We all use pretty much the same genes to do these things. You know, the Hox genes, Sonic Hedgehog, etc. The differences are partly small differences in the sequences of the proteins themselves, but mostly differences in the patterns of expression of the genes. It doesn't take much to change the sensitivity with which gene-expression control mechanisms respond to the concentrations of small molecules. Nor does it take much to cause a particular developmental pathway to reiterate itself. Compare us to snakes, and count the rib-bearing vertebrae. Snakes just repeat the rib-production developmental pathway more than we do. Compare broccoli and cabbage to their wild cabbage ancestor (all the same species). Broccoli has a mutation that results in reiteration of the flower-development pathway. Cabbage reiterates the leaf initiation pathway. So, I'd say: look at the final animals, and think about how easily you could morph one into the other.
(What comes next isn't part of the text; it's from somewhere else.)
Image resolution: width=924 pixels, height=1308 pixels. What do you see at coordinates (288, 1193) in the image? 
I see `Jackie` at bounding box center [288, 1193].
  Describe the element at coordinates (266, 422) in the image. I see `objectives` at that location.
All of the parts are basically the same, just somewhat different sizes and shapes--and that's determined by the patterns of expression of developmental control genes.
Titan wrote:Another oddity. The horse shoe crab has evolved very little over the span of many generations. Why is that? Shouldn't the organisms that are evolving more win out in the end? Shouldn't the horse shoe crab have to constantly adapt?
Fossil horseshoe crabs are not identical to current horseshoe crabs, so it's clear that evolution has occurred. The reason that the body plan has remained so similar is that
it works. There may be various species that are offshoots from the horseshoe crab lineage, but these guys are so successful in their environment that they've out-competed any newcomers. I guess we'd call it "stabilizing selection," which has worked against significant changes in the species.